SOURCE RECORDS:
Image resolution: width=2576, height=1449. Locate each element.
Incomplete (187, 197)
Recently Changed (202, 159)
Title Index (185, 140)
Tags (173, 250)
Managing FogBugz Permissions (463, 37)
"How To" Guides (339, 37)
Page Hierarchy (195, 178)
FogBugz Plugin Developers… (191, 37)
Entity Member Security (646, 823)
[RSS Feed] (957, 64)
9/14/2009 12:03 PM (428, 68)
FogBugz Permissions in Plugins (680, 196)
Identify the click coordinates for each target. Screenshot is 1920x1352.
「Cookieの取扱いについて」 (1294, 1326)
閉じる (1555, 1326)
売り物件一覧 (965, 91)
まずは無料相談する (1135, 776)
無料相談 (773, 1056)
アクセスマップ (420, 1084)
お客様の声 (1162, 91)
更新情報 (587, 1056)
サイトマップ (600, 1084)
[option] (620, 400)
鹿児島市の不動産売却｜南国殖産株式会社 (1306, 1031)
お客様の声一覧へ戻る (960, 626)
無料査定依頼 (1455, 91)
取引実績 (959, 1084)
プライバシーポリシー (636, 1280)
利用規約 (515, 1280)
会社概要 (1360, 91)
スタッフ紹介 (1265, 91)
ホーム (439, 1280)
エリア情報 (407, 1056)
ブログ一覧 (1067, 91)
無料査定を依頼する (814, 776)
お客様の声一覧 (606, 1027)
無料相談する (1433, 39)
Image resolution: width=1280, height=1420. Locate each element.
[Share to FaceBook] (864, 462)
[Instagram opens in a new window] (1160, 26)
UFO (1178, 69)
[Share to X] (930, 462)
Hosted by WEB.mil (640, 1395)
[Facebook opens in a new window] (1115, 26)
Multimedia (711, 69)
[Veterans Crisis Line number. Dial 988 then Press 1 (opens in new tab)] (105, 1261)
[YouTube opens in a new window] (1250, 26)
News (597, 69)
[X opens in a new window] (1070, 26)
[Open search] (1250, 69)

TASK GOAL:
Copy exactly the lines running from the one that contains "[Share to FaceBook] (864, 462)" to the end of the material, both ends included.

ANSWER:
[Share to FaceBook] (864, 462)
[Instagram opens in a new window] (1160, 26)
UFO (1178, 69)
[Share to X] (930, 462)
Hosted by WEB.mil (640, 1395)
[Facebook opens in a new window] (1115, 26)
Multimedia (711, 69)
[Veterans Crisis Line number. Dial 988 then Press 1 (opens in new tab)] (105, 1261)
[YouTube opens in a new window] (1250, 26)
News (597, 69)
[X opens in a new window] (1070, 26)
[Open search] (1250, 69)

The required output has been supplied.